Screenplay by Rodrigo H. Vila.
Directed by Rodrigo H. Vila.
Distributed by Lionsgate. 100 minutes. Rated R.
It co-stars Harvey Keitel. How bad can it be?
Yeah, famous last words.
First things first. Harvey Keitel may get second billing here, but he doesn’t get all that much screen time. And what he does get is pretty much one-dimensional. It seems a big waste of talent. But, no, Keitel pops in and out of the action periodically as a preacher-like freedom fighter who is trying to save himself and his flock.
The meat of the story belongs to Hayden Christensen.
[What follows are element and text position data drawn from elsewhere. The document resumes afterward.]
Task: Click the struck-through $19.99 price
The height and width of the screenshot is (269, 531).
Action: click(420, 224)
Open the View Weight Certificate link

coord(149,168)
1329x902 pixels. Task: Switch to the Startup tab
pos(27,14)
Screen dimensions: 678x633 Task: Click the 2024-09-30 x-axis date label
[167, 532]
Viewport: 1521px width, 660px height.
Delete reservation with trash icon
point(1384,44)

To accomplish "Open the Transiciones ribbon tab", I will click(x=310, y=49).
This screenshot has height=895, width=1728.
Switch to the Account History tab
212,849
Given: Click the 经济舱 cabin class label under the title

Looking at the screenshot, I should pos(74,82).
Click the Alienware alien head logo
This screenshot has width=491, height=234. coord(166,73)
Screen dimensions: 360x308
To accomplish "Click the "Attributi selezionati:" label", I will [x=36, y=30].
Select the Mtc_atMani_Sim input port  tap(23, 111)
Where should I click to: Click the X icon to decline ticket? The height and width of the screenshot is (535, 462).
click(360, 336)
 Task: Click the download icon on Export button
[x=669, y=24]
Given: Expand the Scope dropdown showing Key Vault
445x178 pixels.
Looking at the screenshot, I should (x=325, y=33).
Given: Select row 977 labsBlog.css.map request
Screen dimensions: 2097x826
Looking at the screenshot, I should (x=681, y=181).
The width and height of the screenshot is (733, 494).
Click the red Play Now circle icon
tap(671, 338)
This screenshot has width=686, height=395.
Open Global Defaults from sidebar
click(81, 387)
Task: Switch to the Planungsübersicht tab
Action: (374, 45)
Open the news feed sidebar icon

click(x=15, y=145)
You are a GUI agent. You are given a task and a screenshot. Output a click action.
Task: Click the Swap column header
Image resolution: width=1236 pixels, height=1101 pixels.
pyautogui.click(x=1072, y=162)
Apparently, Christensen’s career is a long way away from his early promise in playing a young Darth Vader in Star Wars: Chapter 2 and Chapter 3 and such adventurous small films as Shattered Glass and Factory Girl.
The Last Man is yet another pitch-black drama about a dystopian future. (It’s a pretty generic name, but at least it’s better than the inscrutable original planned title – Numb [at the edge of the end].)
It is a future noir about the world after a complete climate crisis which led to world war. In just a month, society toppled, and now survivors toil in dirty ruins, trying to live with what little technology there is left, battling off scavengers and a coming super-storm.
Christensen plays Kurt, a former soldier still fighting PTSD from war. He lives in his parents’ old home, which he has basically turned into a bunker. He roams the streets, often getting attacked by a local group of neo-Nazis. He befriends the preacher man, who is putting together a flock to find someplace safe to live. Kurt has no plan to follow him, but he does protect the guy and his followers from the many bad actors around town.
He also is regularly having extended conversations with a couple of apparent hallucinations – an army buddy (who should be dead) and a little boy (and if you can’t figure out who he is supposed to be, you’re not trying that hard).
He gets a job at a Kafka-esque factory – a steam-punk nightmare company store out of “Sixteen Tons.” However, he enjoys the distraction and falls for the boss’ sexy daughter Jessica (Colombian actress-model Liz Solari, who is stunning despite an unfortunate dye job and soft perm picked out for this role). He finds it hard to open up to her, to let her know about his nightmares. Still, he’s the kind of hopeless romantic who will tell his new girlfriend’s father, “Look, I really like your daughter, okay? So, I wouldn’t want to shoot you.”
The story is told throughout in voice over. Actually, two voice overs: there is Kurt’s narration of the action, plus several readings of passages from the preacher’s book on survival.
The voice over tries to be tough and world-weary. It drops some faux-tough guy platitudes like “When you look into darkness, darkness looks into you.” Occasionally it even pulls cutesy stunts like purloining the line “If I could find a souvenir, just to prove the world was here…” from the 1980s new wave song “99 Red Balloons” by Nena. (Other music quotes dropped randomly into dialogue include “Johnny, be good,” and “Shine on, you crazy diamond.”)
It’s nothing you haven’t seen before. It’s dark and grungy and kind of depressing. It has some fine moments, but for the most part it’s not nearly as thought-provoking as it thinks it is.